→ **SOURCE INFORMATION**
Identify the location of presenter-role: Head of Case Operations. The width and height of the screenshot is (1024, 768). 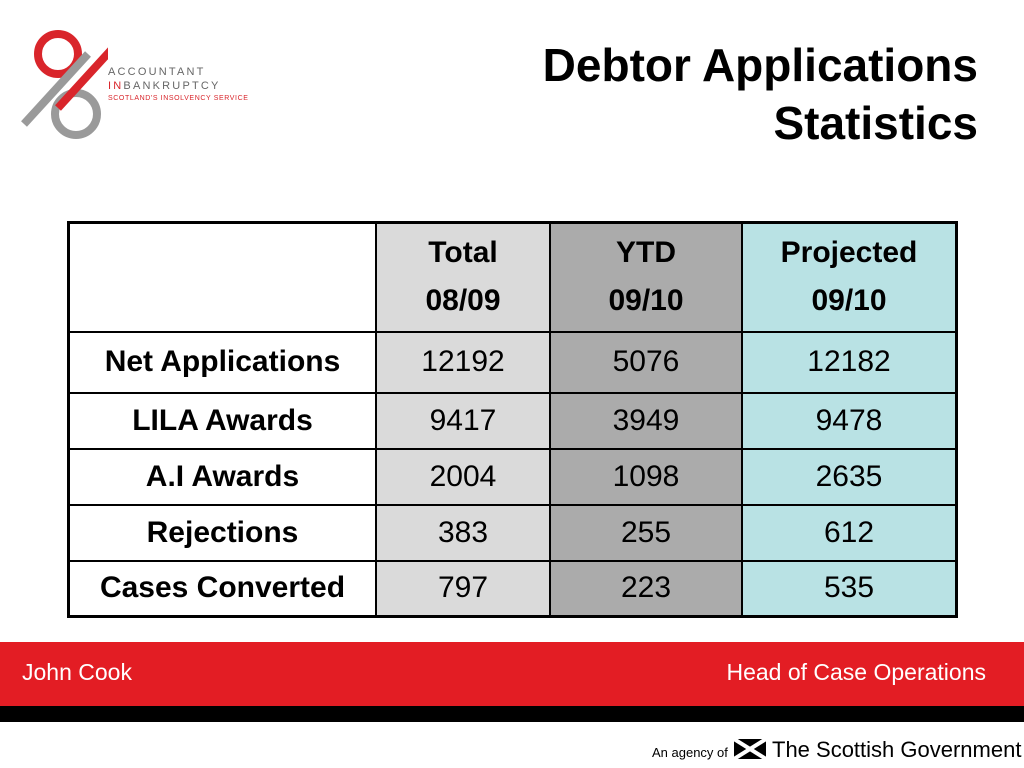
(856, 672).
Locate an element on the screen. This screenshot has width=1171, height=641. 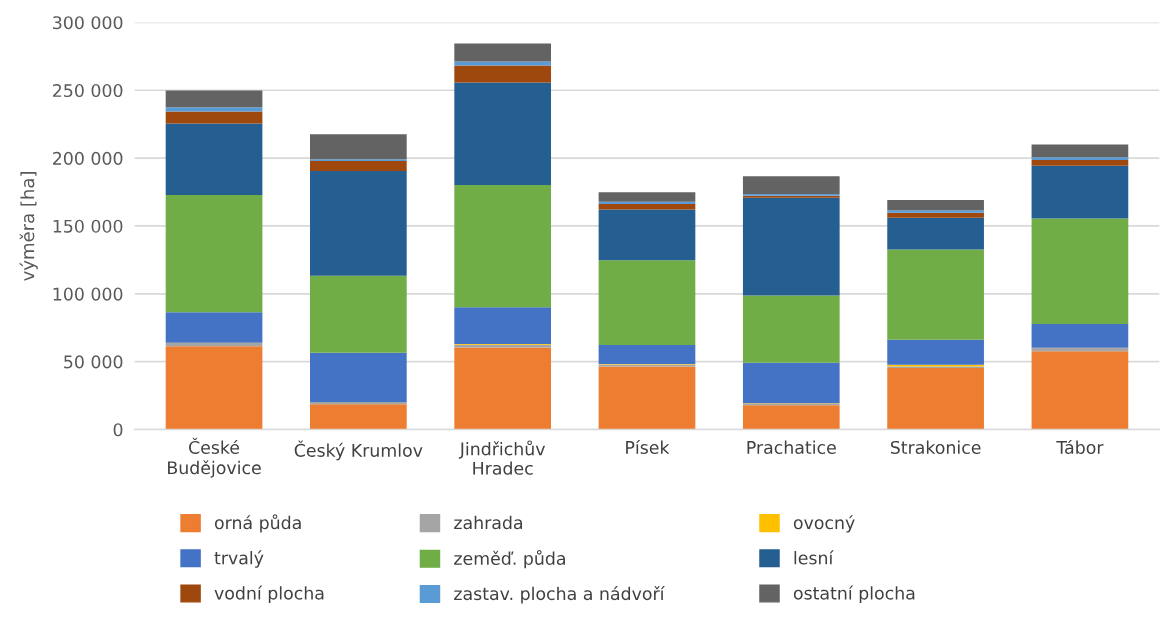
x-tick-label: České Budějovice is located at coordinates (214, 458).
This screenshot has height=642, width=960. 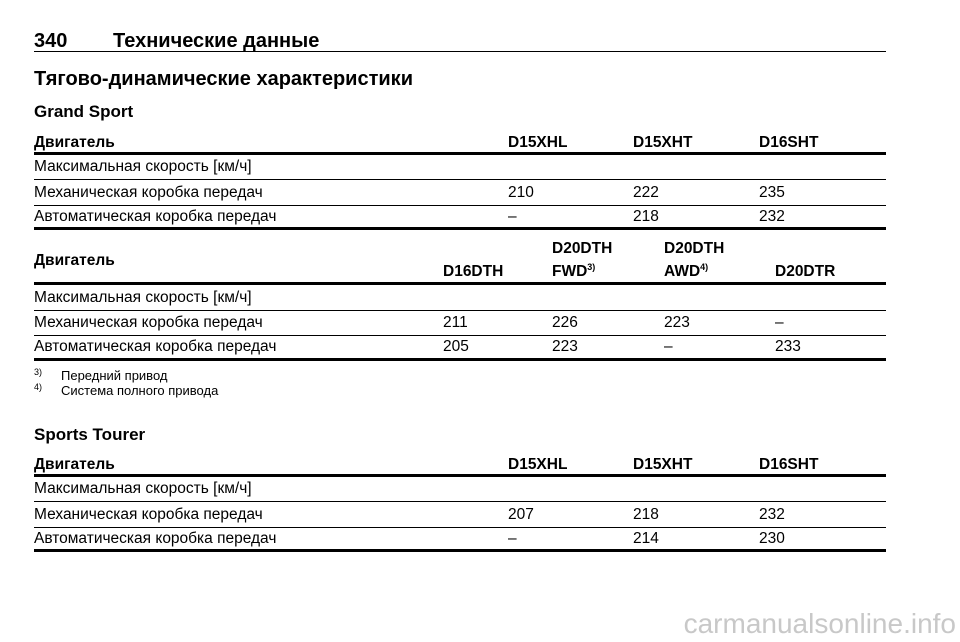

==

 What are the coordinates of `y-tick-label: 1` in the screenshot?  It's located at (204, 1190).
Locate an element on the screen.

---

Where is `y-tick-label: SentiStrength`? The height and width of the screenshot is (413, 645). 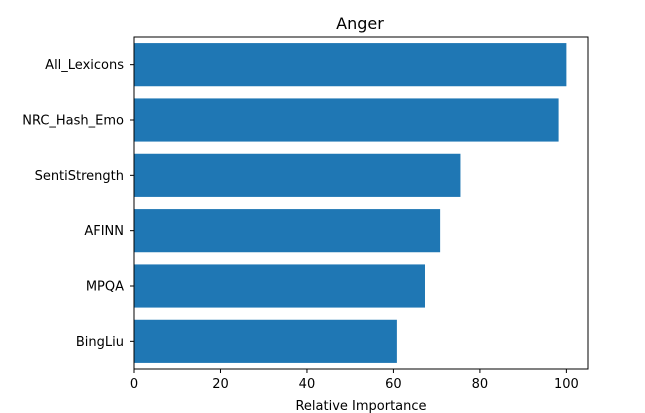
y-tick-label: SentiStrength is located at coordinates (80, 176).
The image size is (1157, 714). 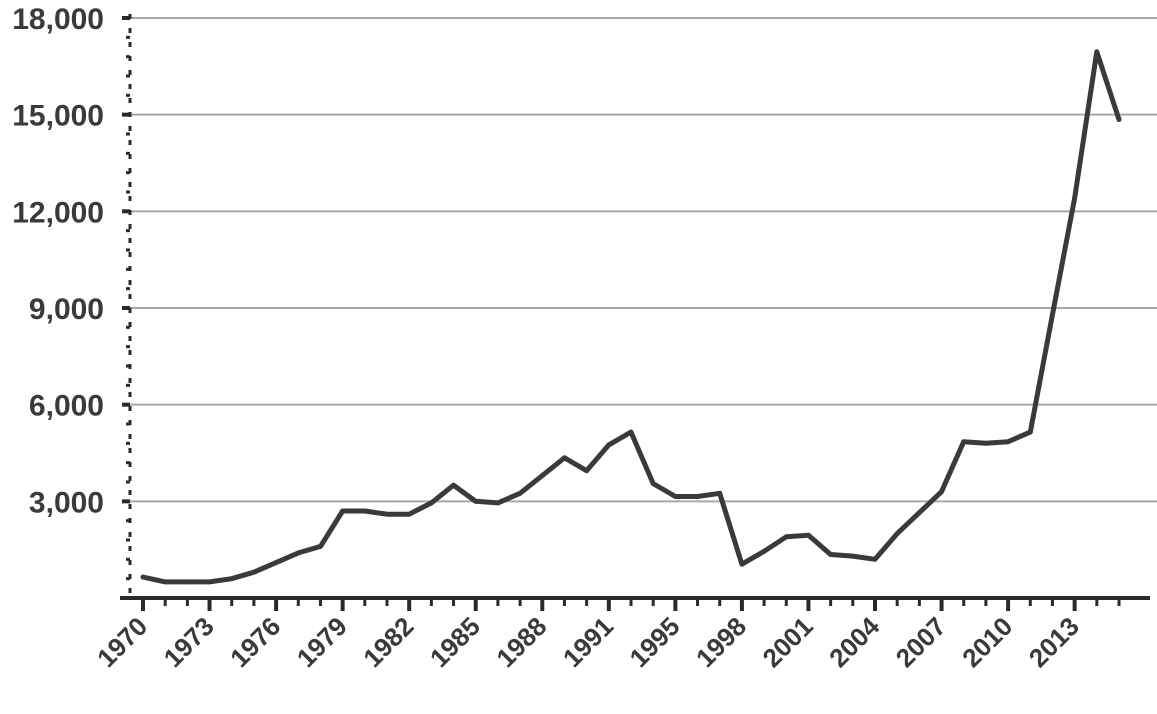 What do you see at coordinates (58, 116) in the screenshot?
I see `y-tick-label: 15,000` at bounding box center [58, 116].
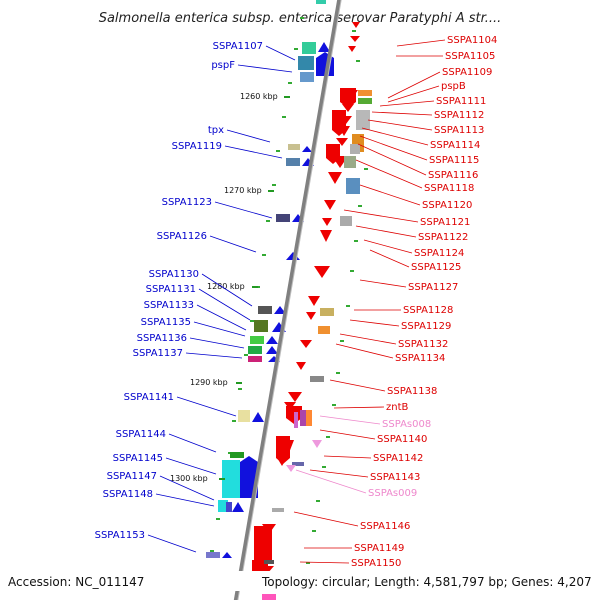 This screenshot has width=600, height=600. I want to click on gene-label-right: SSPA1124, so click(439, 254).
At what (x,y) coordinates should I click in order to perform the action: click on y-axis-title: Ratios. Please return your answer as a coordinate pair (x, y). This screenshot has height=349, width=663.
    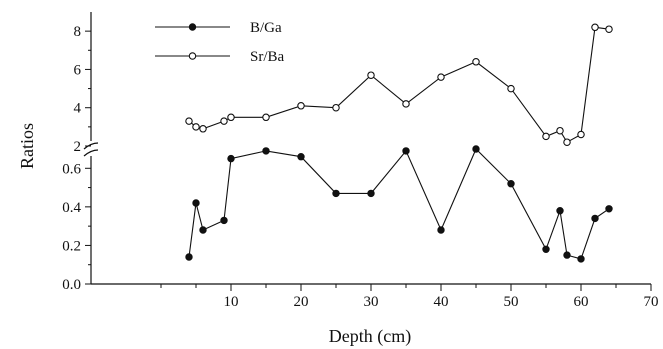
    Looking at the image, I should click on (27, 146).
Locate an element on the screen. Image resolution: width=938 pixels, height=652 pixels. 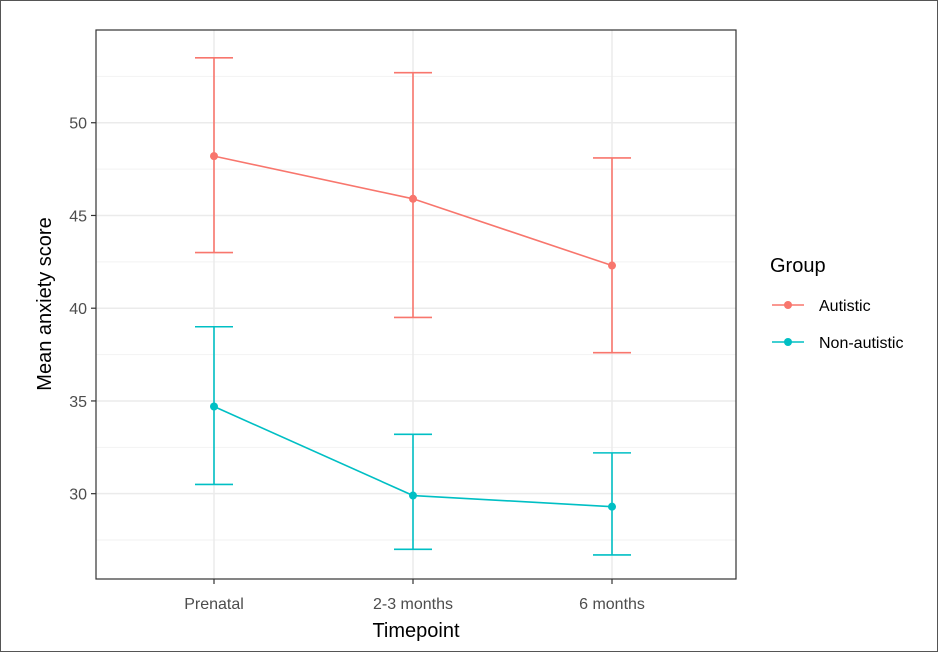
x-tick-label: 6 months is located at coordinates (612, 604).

→ **EXERCISE DETAILS**
Please output everything in the records from the line containing "Locate an element on the screen. This" down to the line containing "This screenshot has height=642, width=960.", both included, reproduced word for word and without the pictures.

→ **RESULT FOR THIS TASK**
Locate an element on the screen. This screenshot has width=1171, height=641. 
x-tick-label: České Budějovice is located at coordinates (214, 458).
This screenshot has height=642, width=960. 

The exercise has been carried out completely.